When configuring a shell/batch script run by a PEM agent that has PEM 7.11 or later version installed, the user for the batch_script_user parameter must be specified. It is strongly recommended that a non-root user is used to run the scripts. Using the root user may result in compromising the data security and operating system security. However, if you want to restore the pemagent to its original settings using root user to run the scripts, then the batch_script_user parameter value must be set to root.

You can use the PEM_SERVER_PASSWORD environment variable to set the password of the PEM Admin User. If the PEM_SERVER_PASSWORD is not set, the server will use the PGPASSWORD or pgpass file when connecting to the PEM Database Server.

Failure to provide the password will result in a password authentication error; you will be prompted for any other required but omitted information. When the registration is complete, the server will confirm that the agent has been successfully registered.

Setting PEM Agent Configuration Parameters

The PEM agent RPM installer creates a sample configuration file named agent.cfg.sample in the /usr/edb/pem/agent/etc directory. When you register the PEM agent, the pemworker program creates the actual agent configuration file (named agent.cfg). You must modify the agent.cfg file, adding the following configuration parameter:

heartbeat_connection = true

You must also add the location of the ca-bundle.crt file (the certificate authority). By default, the installer creates a ca-bundle.crt file in the location specified in your agent.cfg.sample file. You can copy the default parameter value from the sample file, or, if you use a ca-bundle.crt file that is stored in a different location, specify that value in the ca_file parameter:

ca_file=/usr/libexec/libcurl-pem7/share/certs/ca-bundle.crt

Then, use a platform-specific command to start the PEM agent service; the service is named pemagent. For example, on a CentOS or RHEL 6.x system, you would use the command:

/etc/init.d/pemagent

On a CentOS or RHEL 7.x host, use systemctl to start the service:

systemctl start pemagent

The service will confirm that it is starting the agent; when the agent is registered and started, it will be displayed on the Global Overview dashboard and in the Object browser tree control of the PEM web interface.

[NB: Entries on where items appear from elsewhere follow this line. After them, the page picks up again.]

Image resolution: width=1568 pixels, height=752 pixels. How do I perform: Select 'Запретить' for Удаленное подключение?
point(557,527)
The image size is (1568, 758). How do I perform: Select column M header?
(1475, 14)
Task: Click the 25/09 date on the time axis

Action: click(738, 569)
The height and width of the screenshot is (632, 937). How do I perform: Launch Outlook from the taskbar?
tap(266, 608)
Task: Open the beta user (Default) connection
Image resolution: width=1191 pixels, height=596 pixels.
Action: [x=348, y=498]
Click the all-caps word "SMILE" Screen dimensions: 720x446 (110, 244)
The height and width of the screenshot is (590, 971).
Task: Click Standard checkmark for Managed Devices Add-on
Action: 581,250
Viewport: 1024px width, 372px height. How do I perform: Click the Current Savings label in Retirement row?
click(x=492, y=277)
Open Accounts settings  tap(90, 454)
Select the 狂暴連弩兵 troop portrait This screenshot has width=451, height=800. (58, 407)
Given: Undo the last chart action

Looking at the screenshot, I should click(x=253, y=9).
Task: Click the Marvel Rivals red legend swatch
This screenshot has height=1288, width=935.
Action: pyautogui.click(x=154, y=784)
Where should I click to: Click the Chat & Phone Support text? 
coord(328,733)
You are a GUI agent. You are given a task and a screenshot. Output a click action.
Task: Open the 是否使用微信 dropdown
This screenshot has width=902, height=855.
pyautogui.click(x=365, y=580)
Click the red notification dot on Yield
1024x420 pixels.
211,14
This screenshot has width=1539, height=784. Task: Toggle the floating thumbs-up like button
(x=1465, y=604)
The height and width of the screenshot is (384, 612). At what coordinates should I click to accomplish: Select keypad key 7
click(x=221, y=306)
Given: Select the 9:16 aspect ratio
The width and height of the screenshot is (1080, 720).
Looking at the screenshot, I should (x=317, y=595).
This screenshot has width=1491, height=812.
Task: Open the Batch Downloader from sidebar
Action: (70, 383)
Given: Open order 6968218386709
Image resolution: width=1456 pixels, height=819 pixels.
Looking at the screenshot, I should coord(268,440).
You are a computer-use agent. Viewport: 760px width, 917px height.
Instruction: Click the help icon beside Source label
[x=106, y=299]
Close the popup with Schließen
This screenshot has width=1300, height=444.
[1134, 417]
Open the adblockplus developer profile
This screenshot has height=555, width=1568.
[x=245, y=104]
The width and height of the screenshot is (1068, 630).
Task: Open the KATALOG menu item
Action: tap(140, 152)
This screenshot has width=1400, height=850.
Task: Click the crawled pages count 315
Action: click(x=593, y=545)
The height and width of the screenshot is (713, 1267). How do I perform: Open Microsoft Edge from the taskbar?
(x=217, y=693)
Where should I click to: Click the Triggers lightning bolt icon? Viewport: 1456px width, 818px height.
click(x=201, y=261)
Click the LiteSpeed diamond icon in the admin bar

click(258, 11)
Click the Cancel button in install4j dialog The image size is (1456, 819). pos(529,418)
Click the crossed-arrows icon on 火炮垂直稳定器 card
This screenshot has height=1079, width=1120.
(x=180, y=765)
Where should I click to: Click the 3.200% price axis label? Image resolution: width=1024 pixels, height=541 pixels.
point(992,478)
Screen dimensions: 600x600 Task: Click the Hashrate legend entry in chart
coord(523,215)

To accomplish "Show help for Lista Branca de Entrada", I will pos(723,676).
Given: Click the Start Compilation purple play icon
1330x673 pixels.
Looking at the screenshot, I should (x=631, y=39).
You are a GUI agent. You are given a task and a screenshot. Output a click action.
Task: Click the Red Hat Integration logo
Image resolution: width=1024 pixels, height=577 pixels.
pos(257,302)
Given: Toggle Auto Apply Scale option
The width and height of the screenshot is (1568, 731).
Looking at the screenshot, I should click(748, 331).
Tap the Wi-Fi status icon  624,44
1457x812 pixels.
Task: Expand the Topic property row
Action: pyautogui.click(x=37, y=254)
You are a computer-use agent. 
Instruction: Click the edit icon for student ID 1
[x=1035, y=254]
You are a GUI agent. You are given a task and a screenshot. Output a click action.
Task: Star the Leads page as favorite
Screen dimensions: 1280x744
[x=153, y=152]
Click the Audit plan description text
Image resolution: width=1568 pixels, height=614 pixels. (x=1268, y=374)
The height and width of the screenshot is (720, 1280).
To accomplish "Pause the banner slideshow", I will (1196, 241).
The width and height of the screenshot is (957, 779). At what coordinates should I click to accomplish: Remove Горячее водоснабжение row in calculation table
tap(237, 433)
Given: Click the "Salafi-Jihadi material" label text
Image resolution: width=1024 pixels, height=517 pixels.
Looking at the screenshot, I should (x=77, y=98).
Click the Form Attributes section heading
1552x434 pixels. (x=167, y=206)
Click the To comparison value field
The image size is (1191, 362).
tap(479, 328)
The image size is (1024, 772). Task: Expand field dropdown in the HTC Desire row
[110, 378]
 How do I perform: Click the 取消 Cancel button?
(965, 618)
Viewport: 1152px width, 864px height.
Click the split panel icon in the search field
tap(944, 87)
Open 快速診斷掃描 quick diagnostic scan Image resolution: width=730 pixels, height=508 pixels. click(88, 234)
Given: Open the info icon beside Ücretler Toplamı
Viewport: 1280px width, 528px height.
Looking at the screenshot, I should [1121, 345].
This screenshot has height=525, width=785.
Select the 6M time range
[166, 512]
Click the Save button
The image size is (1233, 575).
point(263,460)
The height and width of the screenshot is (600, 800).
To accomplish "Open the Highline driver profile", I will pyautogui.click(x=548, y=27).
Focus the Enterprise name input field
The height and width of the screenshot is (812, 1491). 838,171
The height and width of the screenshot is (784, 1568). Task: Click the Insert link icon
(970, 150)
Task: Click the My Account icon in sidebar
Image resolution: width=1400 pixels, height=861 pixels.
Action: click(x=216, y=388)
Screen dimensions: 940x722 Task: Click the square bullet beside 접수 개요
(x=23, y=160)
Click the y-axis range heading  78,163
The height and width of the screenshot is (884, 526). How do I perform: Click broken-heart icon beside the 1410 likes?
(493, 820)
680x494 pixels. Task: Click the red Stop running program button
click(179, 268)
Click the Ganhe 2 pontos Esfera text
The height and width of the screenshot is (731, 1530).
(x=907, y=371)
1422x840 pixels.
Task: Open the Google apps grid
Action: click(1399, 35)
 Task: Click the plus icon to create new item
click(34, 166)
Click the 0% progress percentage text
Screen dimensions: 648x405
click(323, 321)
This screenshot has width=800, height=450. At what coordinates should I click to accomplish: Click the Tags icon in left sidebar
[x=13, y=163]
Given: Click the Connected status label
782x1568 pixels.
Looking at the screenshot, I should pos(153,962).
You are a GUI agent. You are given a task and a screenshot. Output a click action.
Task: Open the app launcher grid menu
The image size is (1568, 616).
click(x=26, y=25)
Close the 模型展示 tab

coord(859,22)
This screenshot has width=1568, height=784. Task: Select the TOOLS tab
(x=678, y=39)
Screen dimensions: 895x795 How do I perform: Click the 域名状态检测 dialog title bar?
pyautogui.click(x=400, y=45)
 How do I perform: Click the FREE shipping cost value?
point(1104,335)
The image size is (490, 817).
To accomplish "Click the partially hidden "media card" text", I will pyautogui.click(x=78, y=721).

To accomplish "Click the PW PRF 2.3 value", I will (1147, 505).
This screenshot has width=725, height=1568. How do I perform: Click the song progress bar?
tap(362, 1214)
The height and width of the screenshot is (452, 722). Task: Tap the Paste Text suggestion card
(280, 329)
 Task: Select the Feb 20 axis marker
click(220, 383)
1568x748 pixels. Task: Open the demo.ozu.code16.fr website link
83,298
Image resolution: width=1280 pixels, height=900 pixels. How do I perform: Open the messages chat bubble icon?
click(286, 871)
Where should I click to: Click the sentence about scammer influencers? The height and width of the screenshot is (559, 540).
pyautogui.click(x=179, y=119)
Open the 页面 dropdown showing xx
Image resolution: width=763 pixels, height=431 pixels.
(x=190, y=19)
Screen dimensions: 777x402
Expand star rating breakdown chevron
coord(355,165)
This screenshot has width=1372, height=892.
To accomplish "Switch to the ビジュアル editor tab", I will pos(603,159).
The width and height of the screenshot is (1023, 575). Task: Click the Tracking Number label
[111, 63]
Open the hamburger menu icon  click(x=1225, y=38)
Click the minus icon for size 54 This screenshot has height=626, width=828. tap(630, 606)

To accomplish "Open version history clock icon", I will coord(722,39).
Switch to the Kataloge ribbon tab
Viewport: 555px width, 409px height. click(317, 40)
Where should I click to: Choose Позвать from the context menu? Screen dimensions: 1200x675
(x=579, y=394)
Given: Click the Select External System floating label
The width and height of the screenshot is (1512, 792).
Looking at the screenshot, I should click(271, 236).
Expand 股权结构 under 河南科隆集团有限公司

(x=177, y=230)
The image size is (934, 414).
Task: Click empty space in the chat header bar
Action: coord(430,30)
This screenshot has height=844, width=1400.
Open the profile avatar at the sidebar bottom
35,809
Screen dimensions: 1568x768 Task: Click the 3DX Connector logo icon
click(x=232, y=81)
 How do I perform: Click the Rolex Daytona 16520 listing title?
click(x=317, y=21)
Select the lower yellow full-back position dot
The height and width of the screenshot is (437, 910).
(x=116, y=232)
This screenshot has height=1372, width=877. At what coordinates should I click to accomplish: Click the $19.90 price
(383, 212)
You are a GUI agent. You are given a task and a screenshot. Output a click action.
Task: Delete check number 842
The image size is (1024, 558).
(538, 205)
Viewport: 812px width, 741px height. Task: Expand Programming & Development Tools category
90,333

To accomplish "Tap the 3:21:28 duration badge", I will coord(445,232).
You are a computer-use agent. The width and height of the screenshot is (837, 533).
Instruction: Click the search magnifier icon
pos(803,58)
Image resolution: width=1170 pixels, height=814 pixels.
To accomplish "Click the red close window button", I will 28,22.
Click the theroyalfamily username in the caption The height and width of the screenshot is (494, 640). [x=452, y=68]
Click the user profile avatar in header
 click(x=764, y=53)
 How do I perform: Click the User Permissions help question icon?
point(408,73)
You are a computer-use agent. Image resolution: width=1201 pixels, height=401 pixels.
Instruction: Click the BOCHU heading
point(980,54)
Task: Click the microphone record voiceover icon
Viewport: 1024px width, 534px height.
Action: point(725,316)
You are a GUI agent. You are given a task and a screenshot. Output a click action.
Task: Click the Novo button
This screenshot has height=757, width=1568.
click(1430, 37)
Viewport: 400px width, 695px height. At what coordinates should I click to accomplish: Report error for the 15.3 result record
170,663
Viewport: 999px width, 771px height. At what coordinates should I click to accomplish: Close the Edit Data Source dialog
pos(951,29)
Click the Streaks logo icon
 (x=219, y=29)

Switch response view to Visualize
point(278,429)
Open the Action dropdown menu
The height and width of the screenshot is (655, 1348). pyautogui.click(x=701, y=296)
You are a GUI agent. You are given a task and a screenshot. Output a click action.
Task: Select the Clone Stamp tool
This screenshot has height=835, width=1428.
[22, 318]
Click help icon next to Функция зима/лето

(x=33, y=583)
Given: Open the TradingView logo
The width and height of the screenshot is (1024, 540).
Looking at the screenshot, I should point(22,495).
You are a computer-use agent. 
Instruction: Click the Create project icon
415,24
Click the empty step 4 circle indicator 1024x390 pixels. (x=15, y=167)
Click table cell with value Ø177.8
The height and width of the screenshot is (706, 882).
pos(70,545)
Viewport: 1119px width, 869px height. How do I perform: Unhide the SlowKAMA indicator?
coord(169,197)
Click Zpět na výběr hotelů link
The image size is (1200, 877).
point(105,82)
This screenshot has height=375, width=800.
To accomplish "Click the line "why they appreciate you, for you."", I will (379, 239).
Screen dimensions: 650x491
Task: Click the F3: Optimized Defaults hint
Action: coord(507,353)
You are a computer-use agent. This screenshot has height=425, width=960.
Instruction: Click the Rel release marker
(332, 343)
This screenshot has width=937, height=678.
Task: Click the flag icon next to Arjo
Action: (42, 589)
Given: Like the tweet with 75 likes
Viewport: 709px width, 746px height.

For information about using the pemworker utility to register a server, please see the PEM Getting Started Guide, available at:

Using a non-root User Account to Register a PEM Agent

To register a PEM agent using a non-root user, you first need to install PEM agent as a root user. After installation, assume the identity of a non-root user (for example edb) and perform the following steps:

  1. Create the .pem directory and logs directory as following and assign read, write, and execute permissions to the file:
mkdir /home/<edb>/.pem
mkdir /home/<edb>/.pem/logs
chmod 700 /home/<edb>/.pem
chmod 700 /home/<edb>/.pem/logs
  1. Register the agent with PEM server using the pemworker utility as following:
./pemworker --register-agent --pem-server <172.19.11.230> --pem-user <postgres> --pem-port <5432> --display-name <non_root> --cert-path /home/<edb> --config-dir /home/<edb>

The above command creates agent certificates and an agent configuration file (agent.cfg) in the /home/edb/.pem directory. Assign read and write permissions to these files using the command:

chmod -R 600 /home/edb/.pem/agent*
  1. Change the parameters of the agent.cfg file as following:
agent_ssl_key=/home/edb/.pem/agent<id>.key
agent_ssl_crt=/home/edb/.pem/agent<id>.crt
log_location=/home/edb/.pem/worker.log
agent_log_location=/home/edb/.pem/agent.log
  1. Update the value for path and user in the pemagent service file:
  • If you are using CentOS 6, update the pemagent service file to reflect the correct path of agent.cfg file and also change user su to su edb.
  • If you are using CentOS 7, update the parameters as following:
User=edb
ExecStart=/usr/edb/pem/agent/bin/pemagent -c /home/edb/.pem/agent.cfg
  1. Kill the agent process that was started earlier, and then restart the agent service using the non-root user as follows:

    sudo /etc/init.d/pemagent start/stop/restart

  2. Check the agent status on PEM dashboard.